● **Given problem**
Rewrite the rows from the line containing "The height and width of the screenshot is (500, 950)." through the line containing "pos(111,56)", both included, as a numbered list, and omit any blank lines.

● **Excerpted records**
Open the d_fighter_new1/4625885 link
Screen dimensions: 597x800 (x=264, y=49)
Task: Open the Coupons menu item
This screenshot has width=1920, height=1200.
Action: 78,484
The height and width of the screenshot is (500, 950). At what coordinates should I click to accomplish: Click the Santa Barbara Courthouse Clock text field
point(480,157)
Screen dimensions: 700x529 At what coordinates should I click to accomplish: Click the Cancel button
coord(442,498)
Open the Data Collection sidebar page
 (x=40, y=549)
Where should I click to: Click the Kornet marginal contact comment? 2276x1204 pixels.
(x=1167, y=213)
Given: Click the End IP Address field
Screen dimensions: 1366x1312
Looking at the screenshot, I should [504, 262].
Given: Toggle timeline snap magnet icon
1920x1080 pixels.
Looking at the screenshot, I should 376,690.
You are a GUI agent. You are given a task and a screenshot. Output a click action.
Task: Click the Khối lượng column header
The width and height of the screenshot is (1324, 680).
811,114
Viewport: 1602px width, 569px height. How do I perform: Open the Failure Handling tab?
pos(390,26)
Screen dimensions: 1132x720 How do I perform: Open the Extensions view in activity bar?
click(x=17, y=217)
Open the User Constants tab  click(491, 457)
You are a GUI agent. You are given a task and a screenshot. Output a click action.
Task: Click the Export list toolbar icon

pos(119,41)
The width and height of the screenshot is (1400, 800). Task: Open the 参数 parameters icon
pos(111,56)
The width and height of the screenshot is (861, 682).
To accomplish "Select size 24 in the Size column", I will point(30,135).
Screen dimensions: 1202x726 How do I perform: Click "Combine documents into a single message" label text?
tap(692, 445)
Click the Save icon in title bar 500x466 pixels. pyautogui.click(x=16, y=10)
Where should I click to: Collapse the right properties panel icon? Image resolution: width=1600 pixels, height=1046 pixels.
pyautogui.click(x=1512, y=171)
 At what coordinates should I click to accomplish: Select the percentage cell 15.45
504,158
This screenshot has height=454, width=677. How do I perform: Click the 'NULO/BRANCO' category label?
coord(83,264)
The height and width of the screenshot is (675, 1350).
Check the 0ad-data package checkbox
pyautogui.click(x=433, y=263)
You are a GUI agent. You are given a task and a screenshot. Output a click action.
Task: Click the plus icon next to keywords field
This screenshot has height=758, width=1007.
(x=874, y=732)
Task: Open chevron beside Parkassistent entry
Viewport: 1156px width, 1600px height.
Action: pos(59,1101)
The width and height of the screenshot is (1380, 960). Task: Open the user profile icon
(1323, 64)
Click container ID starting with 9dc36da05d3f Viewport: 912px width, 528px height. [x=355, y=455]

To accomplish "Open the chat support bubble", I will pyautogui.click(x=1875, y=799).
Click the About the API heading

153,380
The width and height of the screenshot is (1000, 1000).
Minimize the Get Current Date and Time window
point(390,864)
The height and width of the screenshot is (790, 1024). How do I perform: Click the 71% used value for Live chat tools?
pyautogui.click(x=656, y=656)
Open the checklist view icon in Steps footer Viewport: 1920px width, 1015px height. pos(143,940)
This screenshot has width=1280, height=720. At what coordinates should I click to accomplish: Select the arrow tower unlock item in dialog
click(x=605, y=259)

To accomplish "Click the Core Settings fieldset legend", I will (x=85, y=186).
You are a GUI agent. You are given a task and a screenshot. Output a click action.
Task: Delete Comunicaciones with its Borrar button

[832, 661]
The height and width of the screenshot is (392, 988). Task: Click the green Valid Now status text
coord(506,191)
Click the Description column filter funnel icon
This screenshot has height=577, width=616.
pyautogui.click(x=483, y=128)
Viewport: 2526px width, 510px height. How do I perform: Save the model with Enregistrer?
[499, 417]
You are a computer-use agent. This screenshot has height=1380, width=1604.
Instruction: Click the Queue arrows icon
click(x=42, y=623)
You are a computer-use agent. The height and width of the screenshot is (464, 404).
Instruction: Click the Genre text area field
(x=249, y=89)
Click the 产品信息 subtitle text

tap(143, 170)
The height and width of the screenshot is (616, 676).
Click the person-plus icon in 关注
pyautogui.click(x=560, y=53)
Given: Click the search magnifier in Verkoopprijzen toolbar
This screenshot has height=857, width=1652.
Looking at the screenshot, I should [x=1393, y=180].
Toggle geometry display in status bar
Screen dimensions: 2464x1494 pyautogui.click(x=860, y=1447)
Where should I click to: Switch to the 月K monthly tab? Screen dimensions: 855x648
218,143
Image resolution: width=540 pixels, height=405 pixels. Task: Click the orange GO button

● **Written answer**
1. The height and width of the screenshot is (500, 950). At what coordinates should I click to accomplish: Click the Santa Barbara Courthouse Clock text field
2. point(480,157)
3. Screen dimensions: 700x529 At what coordinates should I click to accomplish: Click the Cancel button
4. coord(442,498)
5. Open the Data Collection sidebar page
6.  (x=40, y=549)
7. Where should I click to: Click the Kornet marginal contact comment? 2276x1204 pixels.
8. (x=1167, y=213)
9. Given: Click the End IP Address field
10. Screen dimensions: 1366x1312
11. Looking at the screenshot, I should [504, 262].
12. Given: Toggle timeline snap magnet icon
13. 1920x1080 pixels.
14. Looking at the screenshot, I should 376,690.
15. You are a GUI agent. You are given a task and a screenshot. Output a click action.
16. Task: Click the Khối lượng column header
17. The width and height of the screenshot is (1324, 680).
18. 811,114
19. Viewport: 1602px width, 569px height. How do I perform: Open the Failure Handling tab?
20. pos(390,26)
21. Screen dimensions: 1132x720 How do I perform: Open the Extensions view in activity bar?
22. click(x=17, y=217)
23. Open the User Constants tab  click(491, 457)
24. You are a GUI agent. You are given a task and a screenshot. Output a click action.
25. Task: Click the Export list toolbar icon
26. pos(119,41)
27. The width and height of the screenshot is (1400, 800). Task: Open the 参数 parameters icon
28. pos(111,56)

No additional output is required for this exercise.